What I have become is over weight, under confident, unmotivated, and inward. Constantly questioning myself, looking back on past events in life, both recent and a long time ago, and wondering if I was a different person back then. Was that me, or is this really me? What changed, and what did I do over and over to get me into the place I am today. I don't think I am a bad person, but I know I have done some mean things over the years, not given people the attention or respect they deserved, and maybe that is coming back to bite me in the arse now? My retraction from interaction speaks volumes about how I feel about myself right now. Choosing only to communicate with a very limited group of people that I feel "safe" to speak with. No complications or awkwardness, no unexpected changes of subject. Just calm conversation.

And that's another thing. How two-faced do I feel at times. I can see someone I am comfortable around, and be happy, laugh and smile. Just opening up to them feels natural and good for me. With the chosen few I feel I am being the real me, the proper 100% actual me, the person I remember I am in times of clarity. Yet with others, and I apologise for this to you all, I am awkward, cold, and silent. Choosing not to even answer messages in case a question turns into a conversation. Avoiding silly things like a call to the Reebok engineer to get my cross trainer serviced, as I don't want to talk to strangers. Stupid as that sounds, I really can't bring myself to do that, or other calls right now. Unfortunate, as having a fully working cross trainer would be quite handy right now. Maybe I will try and call tomorrow ( like I have said for 2 weeks now).

I really didn't realise I was going to write so much right now. I know there is a lot in my head, that I have been unable to blog recently because of the lack of enthusiasm to sit at the desk and type, a lot of things building up and making matters worse for me. It is a really horrible feeling to know there are things I can do to make life easier, but not have the get up and go to do them. Almost trapped in my own head, by my malfunctioning brain. So much energy of varying sorts, all building up waiting to explode out of my mind.

With Xmas fast approaching, and the seasonal road trip to Wales, I am hoping I can get some fresh air, and relax my mind a little once the duties are taken care of. I feel bad though because in my head right now I don't want to see Chris and Dyfrig who I make a point of seeing every year. As much as I love our conversations, and how welcome I am made to feel, right now I can't bare the thought of sitting in the house and looking back over what has been quite a challenging year. I am sure I will do something to make amends for the lack of visit in person, but still feels wrong at the moment.

Right, I am going to leave it there as my concentration is waning a little and I may start to ramble more than I already am.

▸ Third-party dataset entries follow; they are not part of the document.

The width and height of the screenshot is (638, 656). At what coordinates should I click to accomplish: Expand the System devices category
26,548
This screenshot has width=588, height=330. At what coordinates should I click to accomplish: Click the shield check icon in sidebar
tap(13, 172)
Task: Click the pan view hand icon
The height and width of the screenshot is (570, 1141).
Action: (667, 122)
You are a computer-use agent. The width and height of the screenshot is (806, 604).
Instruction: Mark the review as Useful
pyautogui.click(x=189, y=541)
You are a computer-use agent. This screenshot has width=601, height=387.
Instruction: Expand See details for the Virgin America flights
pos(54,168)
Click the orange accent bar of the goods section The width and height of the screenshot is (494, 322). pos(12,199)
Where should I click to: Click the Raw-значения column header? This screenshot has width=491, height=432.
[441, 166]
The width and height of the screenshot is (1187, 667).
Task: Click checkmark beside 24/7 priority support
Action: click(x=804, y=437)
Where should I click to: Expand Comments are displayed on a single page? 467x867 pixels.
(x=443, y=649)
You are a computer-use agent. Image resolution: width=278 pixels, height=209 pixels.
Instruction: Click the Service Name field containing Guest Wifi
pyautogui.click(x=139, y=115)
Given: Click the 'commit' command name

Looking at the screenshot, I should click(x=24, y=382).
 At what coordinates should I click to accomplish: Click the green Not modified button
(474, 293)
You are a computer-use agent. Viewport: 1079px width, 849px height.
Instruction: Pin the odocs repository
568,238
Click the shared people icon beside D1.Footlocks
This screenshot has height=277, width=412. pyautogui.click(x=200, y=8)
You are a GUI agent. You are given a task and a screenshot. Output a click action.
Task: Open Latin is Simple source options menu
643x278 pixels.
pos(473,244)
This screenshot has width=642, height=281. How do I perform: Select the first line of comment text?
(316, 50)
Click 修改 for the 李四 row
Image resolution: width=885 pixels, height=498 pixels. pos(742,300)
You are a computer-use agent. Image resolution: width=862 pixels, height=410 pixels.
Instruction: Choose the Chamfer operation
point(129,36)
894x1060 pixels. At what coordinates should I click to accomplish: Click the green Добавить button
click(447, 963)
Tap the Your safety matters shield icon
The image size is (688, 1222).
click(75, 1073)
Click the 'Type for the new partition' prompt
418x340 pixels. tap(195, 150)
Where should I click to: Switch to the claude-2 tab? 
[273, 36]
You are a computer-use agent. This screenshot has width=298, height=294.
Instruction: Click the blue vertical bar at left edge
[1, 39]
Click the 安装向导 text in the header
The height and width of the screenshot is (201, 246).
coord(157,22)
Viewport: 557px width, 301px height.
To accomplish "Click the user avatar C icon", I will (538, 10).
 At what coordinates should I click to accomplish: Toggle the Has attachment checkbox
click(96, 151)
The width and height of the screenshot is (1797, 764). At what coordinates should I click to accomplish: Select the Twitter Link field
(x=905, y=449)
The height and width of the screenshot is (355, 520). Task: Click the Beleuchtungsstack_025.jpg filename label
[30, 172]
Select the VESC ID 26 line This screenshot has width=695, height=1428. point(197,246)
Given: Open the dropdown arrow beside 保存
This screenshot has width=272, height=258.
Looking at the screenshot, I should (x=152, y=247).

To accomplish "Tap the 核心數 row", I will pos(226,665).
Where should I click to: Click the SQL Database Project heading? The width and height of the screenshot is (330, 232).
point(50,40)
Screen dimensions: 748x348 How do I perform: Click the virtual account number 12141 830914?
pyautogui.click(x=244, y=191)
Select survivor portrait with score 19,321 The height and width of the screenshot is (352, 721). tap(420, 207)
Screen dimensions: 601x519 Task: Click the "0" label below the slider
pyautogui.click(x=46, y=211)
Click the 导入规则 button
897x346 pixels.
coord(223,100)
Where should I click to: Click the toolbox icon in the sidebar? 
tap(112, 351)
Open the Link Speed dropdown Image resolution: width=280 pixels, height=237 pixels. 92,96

Just a quick thank you to those who continue to offer support and friendship, regardless of if I have accepted it or passed on it, I appreciate it all. My choices of who I am turning to right now in no way reflects how I feel about people in general, so please don't take what might appear as ignorance or shunning as a negative, it isn't something I feel I have control over right now.

On another note, and quite a macabre one, while I am struggling right now, and really fighting to stay active and in communication with the outside world, I can say thing with confidence, as I have said in person to a few people. I have no ill intent towards myself, no wish to no longer be around, or to harm myself. Strange as it sounds I know depression and anxiety affects people differently, and because of that it is a natural concern for some to have when they know a person they know is struggling a bit.
I promise that should that feeling ever change, phones would start ringing, doorbells would be rung, and I would reach out as soon as the first thought ever entered my mind.  So please don't worry about that, especially if I am not talking to you much right now.